Generally, the evidence is very positive for women -- as their careers start. Women are slightly more likely than men to have their first jobs on the tenure track (42 percent vs. 40 percent) and slightly less likely than men to have faculty jobs off the tenure track (26 percent vs. 28 percent). But these figures reverse themselves 6 to 10 years after a Ph.D., at which point men are more likely to have tenure or jobs outside of academe (generally with higher salaries than those for professors) and women are more likely to have jobs off the tenure track.
Employment Status by Gender 6-10 Years After Ph.D. in Social Sciences
|Tenure-track, but not tenured||32%||32%|
|Business, government or nonprofit||17%||20%|
While not answering definitively why this gap appears, the report notes significant differences for men and women in marriage (or partnerships) and family life.
Men are more likely to be married 6-10 years out (79 percent to 71 percent). But the more significant difference may be who male and female social scientists marry. Women still "marry up," the report says, noting that women in the survey are much more likely to be married to fellow Ph.D.'s while men are more likely to be married to people with less education than they have.
Just this week, a Stanford University study  noted that academic woman at top research universities are more likely than their male counterparts to be married to fellow academics -- and noted that this makes their career advancement in academe more difficult as they need to navigate dual-career issues. The study on the social sciences suggests that this situation extends well beyond the top universities examined by Stanford.
Educational Attainment of Partners of Social Science Ph.D.'s
|Partner has Ph.D.||34%||17%|
|Partner has other doctoral degree (M.D., J.D. etc.)||10%||7%|
|Partner has master's degree||27%||35%|
|Partner has bachelor's degree or less||29%||41%|
Perhaps not surprisingly, in light of those statistics, women in the social sciences are more likely than men to report that they changed jobs because their partner needed to move for professional reasons.
About three-fourths of the social scientists studied -- men and women alike -- said that they wanted to be parents. But 6 to 10 years out, men were more likely (66 percent to 61 percent) to have become parents. And of those who wanted to become parents, half of all women had delayed parenthood for career-related reasons -- more than twice the figure for men.
The study was prepared by Elizabeth Rudd, Emory Morrison, Joseph Picciano and Maresi Nerad.
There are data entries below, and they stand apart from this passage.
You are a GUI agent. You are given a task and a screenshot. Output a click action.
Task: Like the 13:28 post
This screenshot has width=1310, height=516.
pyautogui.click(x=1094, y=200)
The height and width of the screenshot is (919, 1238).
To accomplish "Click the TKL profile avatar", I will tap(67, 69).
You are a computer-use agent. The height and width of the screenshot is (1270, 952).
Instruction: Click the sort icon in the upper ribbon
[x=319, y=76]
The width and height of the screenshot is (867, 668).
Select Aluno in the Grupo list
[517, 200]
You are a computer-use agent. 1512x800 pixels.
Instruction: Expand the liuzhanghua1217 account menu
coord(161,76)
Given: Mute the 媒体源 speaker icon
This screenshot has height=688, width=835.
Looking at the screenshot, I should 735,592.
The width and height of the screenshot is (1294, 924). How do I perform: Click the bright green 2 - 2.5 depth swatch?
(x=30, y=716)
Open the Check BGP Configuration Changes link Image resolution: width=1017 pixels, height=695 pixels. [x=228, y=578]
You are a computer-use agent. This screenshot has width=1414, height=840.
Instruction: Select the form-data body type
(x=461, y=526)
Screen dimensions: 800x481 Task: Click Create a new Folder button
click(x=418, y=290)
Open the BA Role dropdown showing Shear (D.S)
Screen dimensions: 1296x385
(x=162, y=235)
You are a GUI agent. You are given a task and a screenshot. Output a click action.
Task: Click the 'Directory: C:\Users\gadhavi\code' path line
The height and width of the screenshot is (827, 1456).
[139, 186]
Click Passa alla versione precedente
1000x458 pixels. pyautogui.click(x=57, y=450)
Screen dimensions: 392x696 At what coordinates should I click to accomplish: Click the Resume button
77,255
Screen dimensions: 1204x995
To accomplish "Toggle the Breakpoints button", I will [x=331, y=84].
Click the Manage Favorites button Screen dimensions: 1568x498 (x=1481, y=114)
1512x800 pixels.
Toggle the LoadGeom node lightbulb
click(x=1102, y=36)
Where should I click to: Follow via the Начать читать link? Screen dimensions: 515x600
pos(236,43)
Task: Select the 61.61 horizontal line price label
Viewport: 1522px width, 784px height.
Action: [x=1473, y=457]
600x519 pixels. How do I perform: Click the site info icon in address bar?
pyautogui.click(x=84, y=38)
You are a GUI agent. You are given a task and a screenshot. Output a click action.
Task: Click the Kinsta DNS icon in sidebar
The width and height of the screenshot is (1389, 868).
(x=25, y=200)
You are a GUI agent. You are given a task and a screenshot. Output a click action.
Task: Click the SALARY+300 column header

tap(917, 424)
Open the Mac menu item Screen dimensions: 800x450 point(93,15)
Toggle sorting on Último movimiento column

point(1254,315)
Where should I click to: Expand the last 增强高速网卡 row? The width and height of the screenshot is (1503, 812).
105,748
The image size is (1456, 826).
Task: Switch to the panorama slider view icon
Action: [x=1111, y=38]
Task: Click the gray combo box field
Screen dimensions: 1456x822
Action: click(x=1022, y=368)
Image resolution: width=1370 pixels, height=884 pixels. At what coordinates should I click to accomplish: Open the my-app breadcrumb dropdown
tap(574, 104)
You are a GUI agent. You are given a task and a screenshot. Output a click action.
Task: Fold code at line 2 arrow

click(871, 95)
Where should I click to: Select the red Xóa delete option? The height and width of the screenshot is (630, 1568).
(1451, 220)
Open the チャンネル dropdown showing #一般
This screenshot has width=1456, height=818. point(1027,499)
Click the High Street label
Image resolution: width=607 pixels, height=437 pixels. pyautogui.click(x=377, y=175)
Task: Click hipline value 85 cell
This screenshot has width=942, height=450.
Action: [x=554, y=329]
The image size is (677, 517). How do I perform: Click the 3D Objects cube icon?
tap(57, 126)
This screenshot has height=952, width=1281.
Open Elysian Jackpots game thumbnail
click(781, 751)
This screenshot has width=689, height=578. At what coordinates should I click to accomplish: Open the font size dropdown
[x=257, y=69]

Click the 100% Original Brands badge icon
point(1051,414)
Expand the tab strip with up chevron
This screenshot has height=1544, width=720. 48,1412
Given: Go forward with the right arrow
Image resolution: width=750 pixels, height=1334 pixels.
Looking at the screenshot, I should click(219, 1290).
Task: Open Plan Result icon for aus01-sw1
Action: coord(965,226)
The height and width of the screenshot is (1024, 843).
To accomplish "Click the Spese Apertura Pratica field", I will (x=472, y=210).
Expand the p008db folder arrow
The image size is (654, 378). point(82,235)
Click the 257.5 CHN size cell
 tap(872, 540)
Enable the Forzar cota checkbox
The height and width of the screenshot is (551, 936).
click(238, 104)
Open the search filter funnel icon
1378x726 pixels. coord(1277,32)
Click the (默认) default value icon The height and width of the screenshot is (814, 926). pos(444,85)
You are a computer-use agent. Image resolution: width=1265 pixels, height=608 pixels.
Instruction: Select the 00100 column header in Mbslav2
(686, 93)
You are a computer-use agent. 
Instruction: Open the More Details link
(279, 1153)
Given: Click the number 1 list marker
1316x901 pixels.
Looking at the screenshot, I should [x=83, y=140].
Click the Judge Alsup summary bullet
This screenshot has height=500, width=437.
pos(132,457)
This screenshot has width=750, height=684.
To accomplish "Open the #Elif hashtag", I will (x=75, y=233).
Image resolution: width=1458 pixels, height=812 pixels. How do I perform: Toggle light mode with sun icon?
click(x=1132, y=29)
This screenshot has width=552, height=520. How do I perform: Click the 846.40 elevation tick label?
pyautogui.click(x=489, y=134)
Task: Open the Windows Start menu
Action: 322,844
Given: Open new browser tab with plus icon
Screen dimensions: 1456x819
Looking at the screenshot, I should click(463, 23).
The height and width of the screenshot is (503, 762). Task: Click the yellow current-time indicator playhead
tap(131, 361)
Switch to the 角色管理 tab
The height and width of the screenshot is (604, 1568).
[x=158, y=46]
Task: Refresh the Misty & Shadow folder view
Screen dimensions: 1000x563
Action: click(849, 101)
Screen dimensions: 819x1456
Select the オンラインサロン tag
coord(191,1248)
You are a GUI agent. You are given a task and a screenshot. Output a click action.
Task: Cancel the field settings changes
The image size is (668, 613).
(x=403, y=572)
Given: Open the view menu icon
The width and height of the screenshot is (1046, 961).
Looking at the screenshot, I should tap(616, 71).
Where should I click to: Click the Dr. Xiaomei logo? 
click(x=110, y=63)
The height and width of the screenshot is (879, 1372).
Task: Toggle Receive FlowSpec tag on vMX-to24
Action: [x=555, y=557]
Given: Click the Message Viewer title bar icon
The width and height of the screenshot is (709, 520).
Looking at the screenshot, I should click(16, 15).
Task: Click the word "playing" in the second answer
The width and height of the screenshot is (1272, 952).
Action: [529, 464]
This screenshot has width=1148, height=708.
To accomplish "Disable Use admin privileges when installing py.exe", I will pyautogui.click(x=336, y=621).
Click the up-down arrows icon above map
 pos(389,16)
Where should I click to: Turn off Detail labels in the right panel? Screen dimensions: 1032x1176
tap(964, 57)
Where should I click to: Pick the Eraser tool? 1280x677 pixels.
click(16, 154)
In an interview Wednesday, Rudd said that the question of "equal footing" still hadn't been answered. She said that, if Ph.D. production continues with equal numbers of men and women, some of the gaps in job experience and personal choices may also change. But that clearly hasn't happened yet, said Rudd, a research scientist at the University of Washington.
New equity measures may be needed, she said. When men and women are equally likely to delay childbirth or in other family/work balance issues, she said, "that will be an important indicator."